Provided records
::::::::
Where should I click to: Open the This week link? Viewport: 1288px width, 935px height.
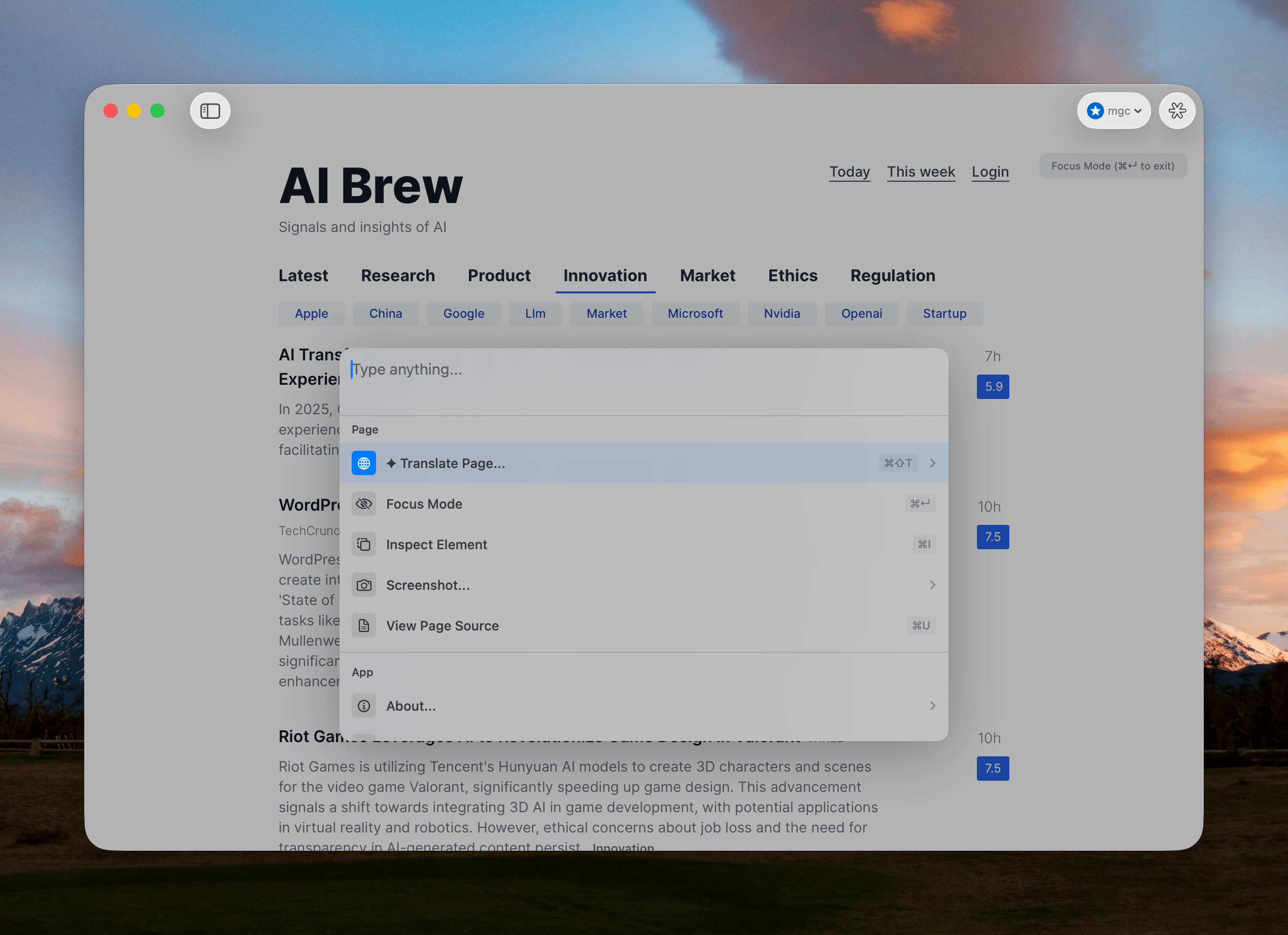click(921, 172)
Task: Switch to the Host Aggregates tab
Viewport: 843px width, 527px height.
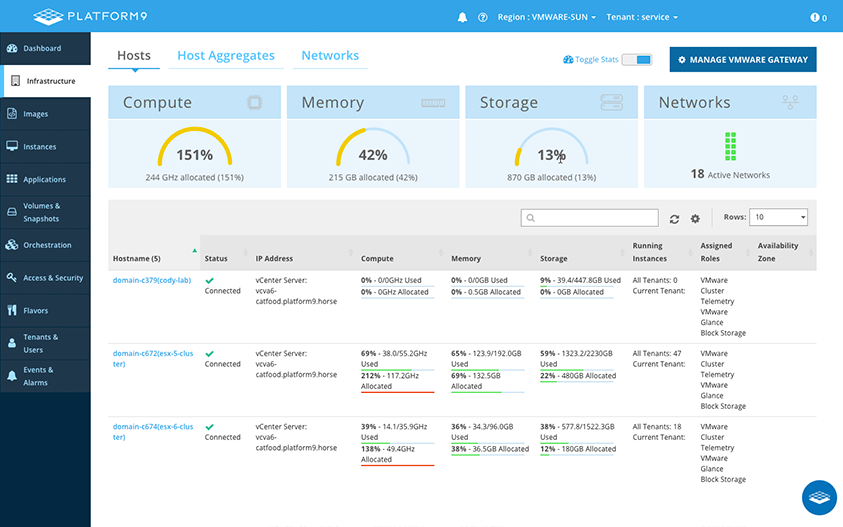Action: pyautogui.click(x=226, y=56)
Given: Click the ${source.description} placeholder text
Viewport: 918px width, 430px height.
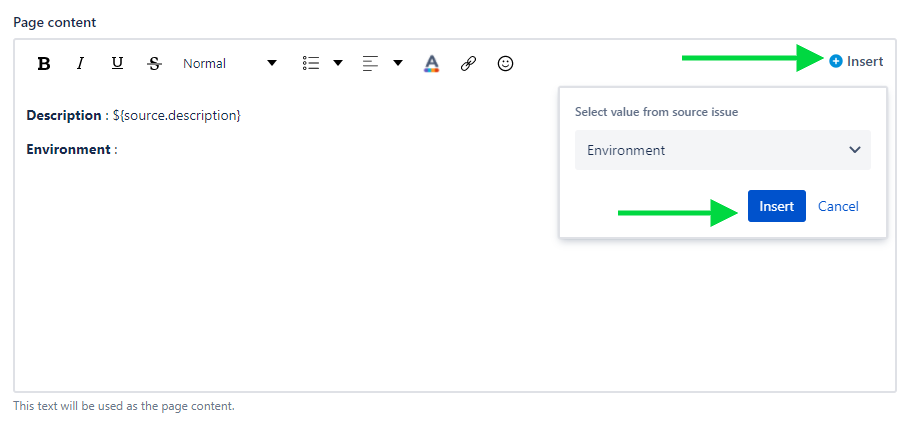Looking at the screenshot, I should (177, 115).
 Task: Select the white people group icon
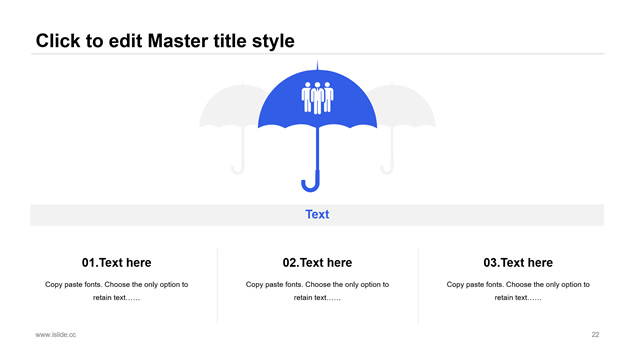coord(318,98)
::::::::
Exercise requirements
Locate every line in the rows above that contains the string "height", treating uppercase and lowercase as distinct, and copy each of those lines in full.

Answer to this task
Where should I click to: Open the This week link? Viewport: 1288px width, 935px height.
Viewport: 843px width, 527px height.
Viewport: 918px width, 430px height.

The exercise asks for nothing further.